*Supplied data*:
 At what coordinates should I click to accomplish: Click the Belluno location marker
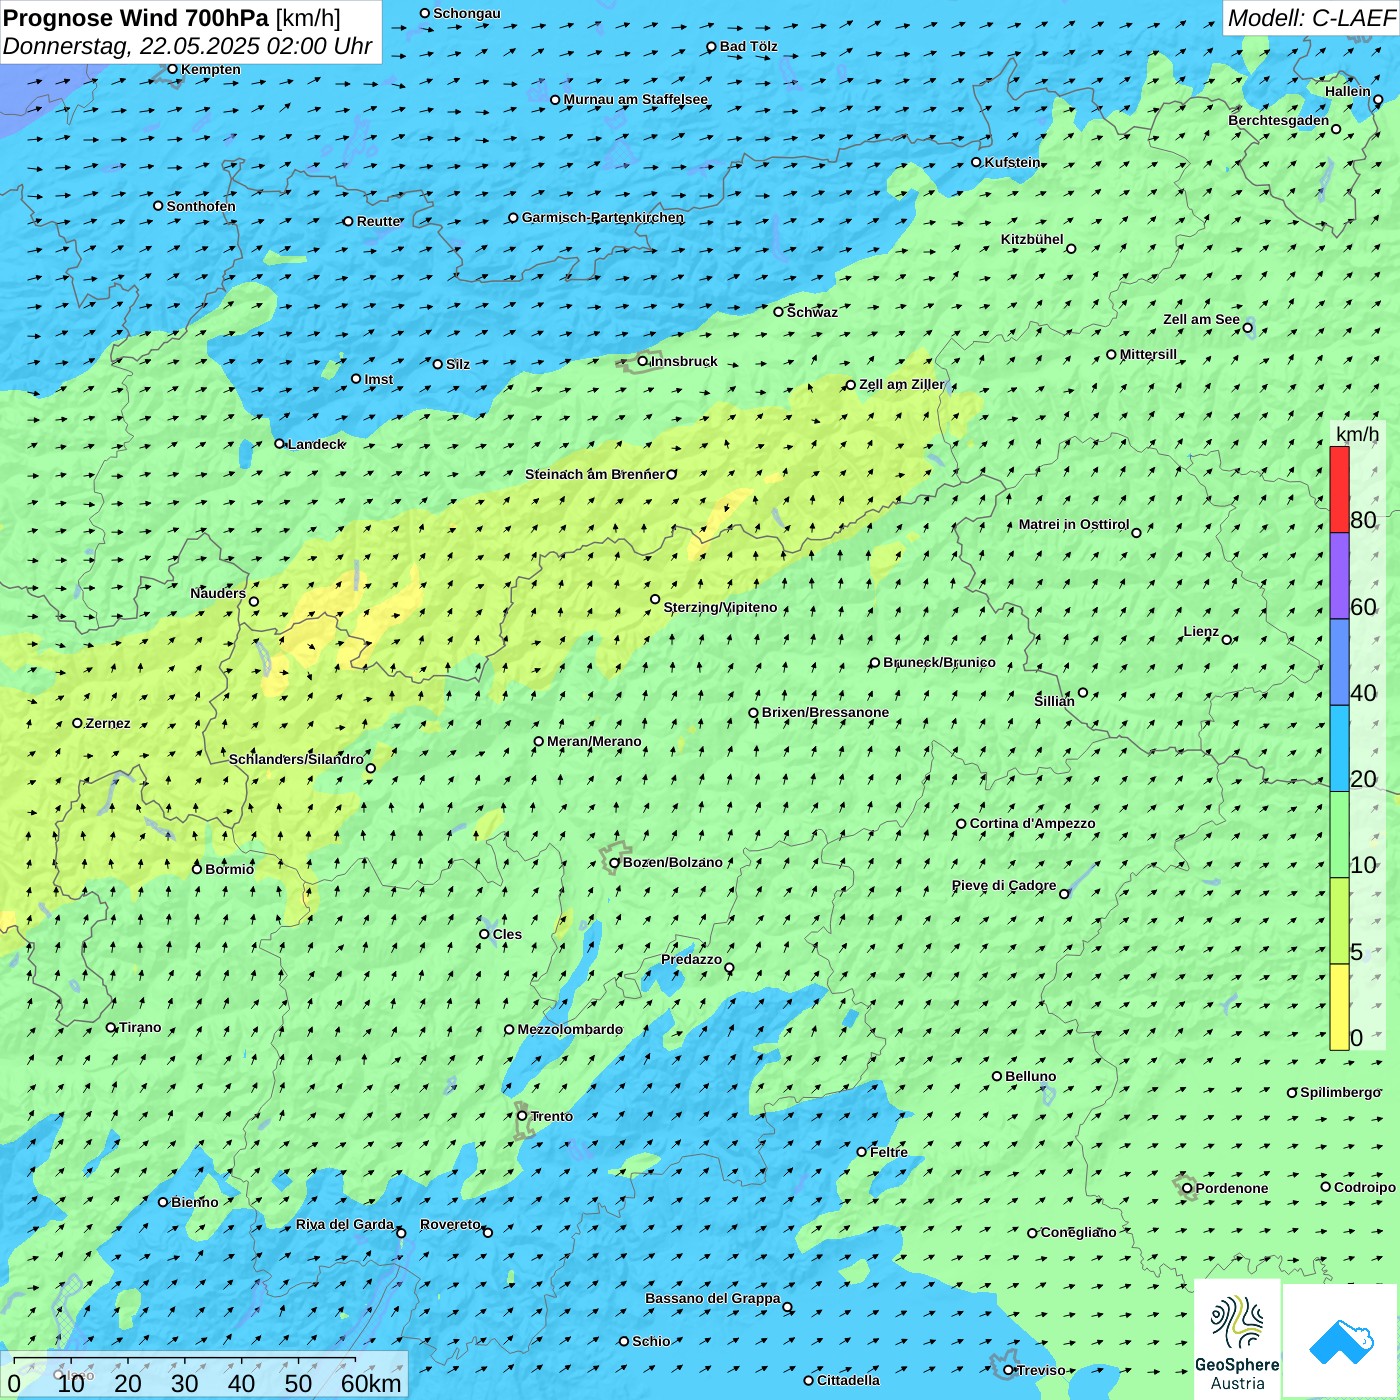997,1076
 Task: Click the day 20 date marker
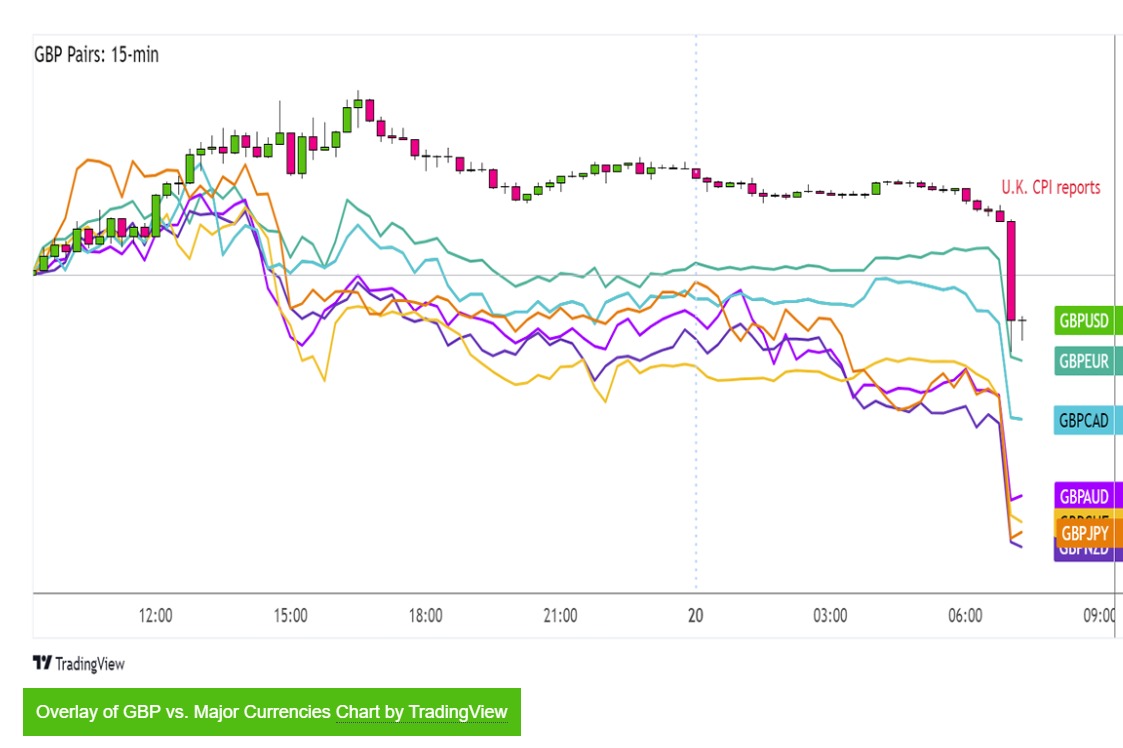point(695,616)
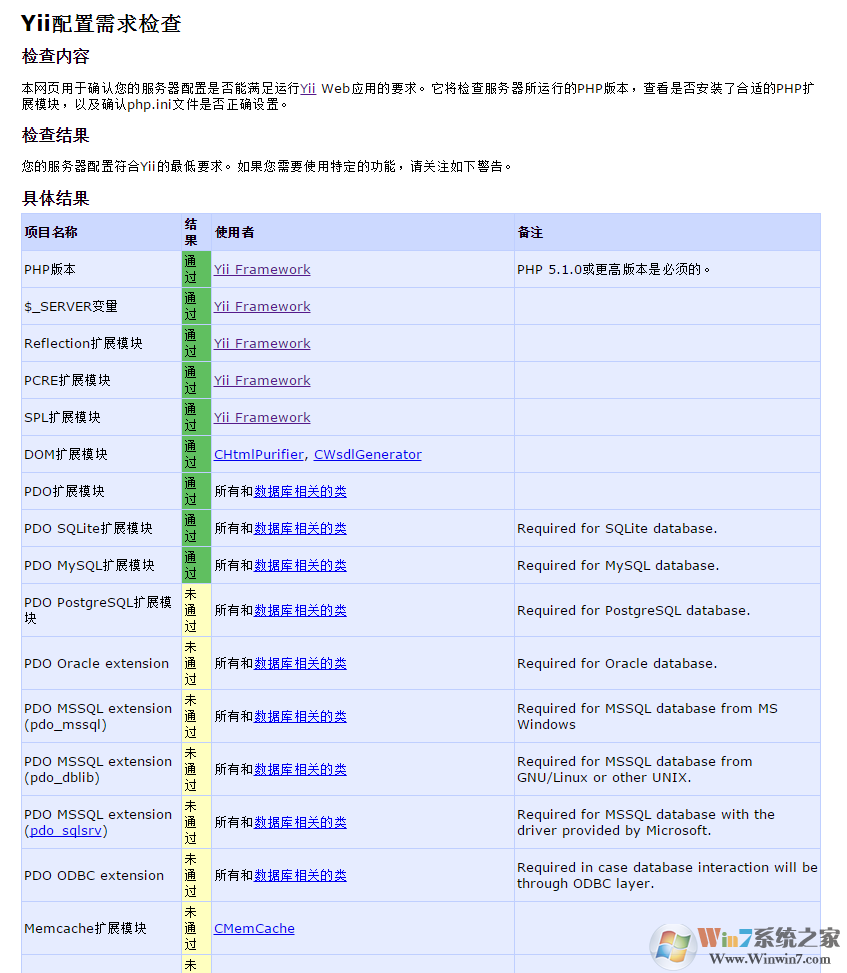Click 数据库相关的类 in pdo_dblib row
The image size is (847, 973).
pyautogui.click(x=299, y=769)
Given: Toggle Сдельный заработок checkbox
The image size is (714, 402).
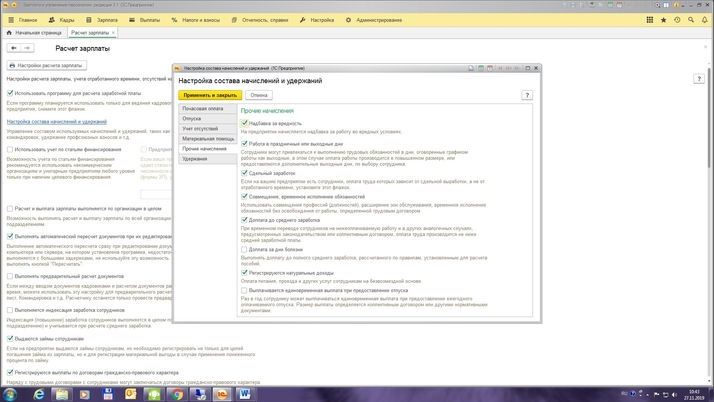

*How to complete this task*: Please reproduce each line of the listing above exactly, skipping pictures.

*Response box*:
 At what coordinates should I click to accomplish: Click the Belluno location marker
997,1076
 Task: Click the day 20 date marker
point(695,616)
Click 数据库相关的类 in pdo_dblib row
The image size is (847, 973).
pyautogui.click(x=299, y=769)
Given: Toggle Сдельный заработок checkbox
The image size is (714, 402).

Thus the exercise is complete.